Process Over Outcome: Cultivating Forensic Reasoning for Generalizable Multimodal Manipulation Detection
Yuchen Zhang 1, Yaxiong Wang 2, Kecheng Han 1, Yujiao Wu 3, Lianwei Wu 4, Li Zhu 1, Zhedong Zheng 5
Published on arXiv
2603.01993
Output Integrity Attack
OWASP ML Top 10 — ML09
Key Finding
REFORM achieves 81.52% ACC on ROM, 76.65% ACC on DGM4, and 74.9 F1 on MMFakeBench, outperforming prior manipulation detection methods with better generalization to unseen manipulation patterns.
REFORM
Novel technique introduced
Recent advances in generative AI have significantly enhanced the realism of multimodal media manipulation, thereby posing substantial challenges to manipulation detection. Existing manipulation detection and grounding approaches predominantly focus on manipulation type classification under result-oriented supervision, which not only lacks interpretability but also tends to overfit superficial artifacts. In this paper, we argue that generalizable detection requires incorporating explicit forensic reasoning, rather than merely classifying a limited set of manipulation types, which fails to generalize to unseen manipulation patterns. To this end, we propose REFORM, a reasoning-driven framework that shifts learning from outcome fitting to process modeling. REFORM adopts a three-stage curriculum that first induces forensic rationales, then aligns reasoning with final judgments, and finally refines logical consistency via reinforcement learning. To support this paradigm, we introduce ROM, a large-scale dataset with rich reasoning annotations.
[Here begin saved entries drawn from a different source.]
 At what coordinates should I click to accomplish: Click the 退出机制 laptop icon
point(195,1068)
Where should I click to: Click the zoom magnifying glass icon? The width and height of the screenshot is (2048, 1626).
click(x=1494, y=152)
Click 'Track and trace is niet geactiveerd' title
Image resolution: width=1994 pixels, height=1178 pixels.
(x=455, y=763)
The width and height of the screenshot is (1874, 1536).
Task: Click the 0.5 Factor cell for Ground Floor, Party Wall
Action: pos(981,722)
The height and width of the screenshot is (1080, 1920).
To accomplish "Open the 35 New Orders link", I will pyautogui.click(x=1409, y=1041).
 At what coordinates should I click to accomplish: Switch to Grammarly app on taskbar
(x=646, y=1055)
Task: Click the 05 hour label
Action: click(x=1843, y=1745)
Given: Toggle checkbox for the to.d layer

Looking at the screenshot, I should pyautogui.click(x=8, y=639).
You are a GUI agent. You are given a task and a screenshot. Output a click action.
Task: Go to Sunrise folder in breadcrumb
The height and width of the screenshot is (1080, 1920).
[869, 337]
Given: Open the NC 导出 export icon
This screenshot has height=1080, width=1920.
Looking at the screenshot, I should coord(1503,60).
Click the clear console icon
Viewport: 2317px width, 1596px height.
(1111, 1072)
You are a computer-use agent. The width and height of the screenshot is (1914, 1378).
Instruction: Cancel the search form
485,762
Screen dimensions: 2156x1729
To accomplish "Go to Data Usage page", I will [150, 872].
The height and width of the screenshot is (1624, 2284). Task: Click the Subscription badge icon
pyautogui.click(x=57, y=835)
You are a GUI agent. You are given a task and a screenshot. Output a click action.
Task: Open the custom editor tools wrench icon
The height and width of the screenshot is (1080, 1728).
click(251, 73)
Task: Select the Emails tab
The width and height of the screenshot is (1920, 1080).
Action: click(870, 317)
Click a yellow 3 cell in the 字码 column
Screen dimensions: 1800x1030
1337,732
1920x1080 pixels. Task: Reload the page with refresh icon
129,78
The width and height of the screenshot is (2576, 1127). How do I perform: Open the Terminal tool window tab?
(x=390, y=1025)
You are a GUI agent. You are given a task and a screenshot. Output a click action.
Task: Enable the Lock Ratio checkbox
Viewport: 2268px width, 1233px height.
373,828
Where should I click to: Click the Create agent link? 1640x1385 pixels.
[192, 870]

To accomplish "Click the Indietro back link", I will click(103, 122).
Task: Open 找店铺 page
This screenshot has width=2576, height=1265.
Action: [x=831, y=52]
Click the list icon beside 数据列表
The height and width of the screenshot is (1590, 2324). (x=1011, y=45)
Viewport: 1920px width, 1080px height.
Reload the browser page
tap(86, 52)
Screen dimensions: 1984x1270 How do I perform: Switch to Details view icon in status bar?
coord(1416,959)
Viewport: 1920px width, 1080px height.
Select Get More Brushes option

Extensive experiments show that REFORM establishes new state-of-the-art performance with superior generalization, achieving 81.52% ACC on ROM, 76.65% ACC on DGM4, and 74.9 F1 on MMFakeBench.
Key Contributions
- REFORM: a three-stage curriculum framework that models forensic reasoning as a process (rationale induction → judgment alignment → RL-based logical consistency refinement) rather than outcome classification
- ROM: a large-scale multimodal manipulation dataset with rich forensic reasoning annotations to support process-oriented supervision
- Demonstrated superior generalization over existing manipulation detection methods, achieving new SOTA on ROM (81.52% ACC), DGM4 (76.65% ACC), and MMFakeBench (74.9 F1)
🛡️ Threat Analysis
Directly addresses AI-generated content detection by proposing a novel detection architecture (REFORM) for multimodal media manipulation; the paper's core contribution is a generalizable forensic detection method for manipulated images, text, and video — squarely within output integrity and content provenance.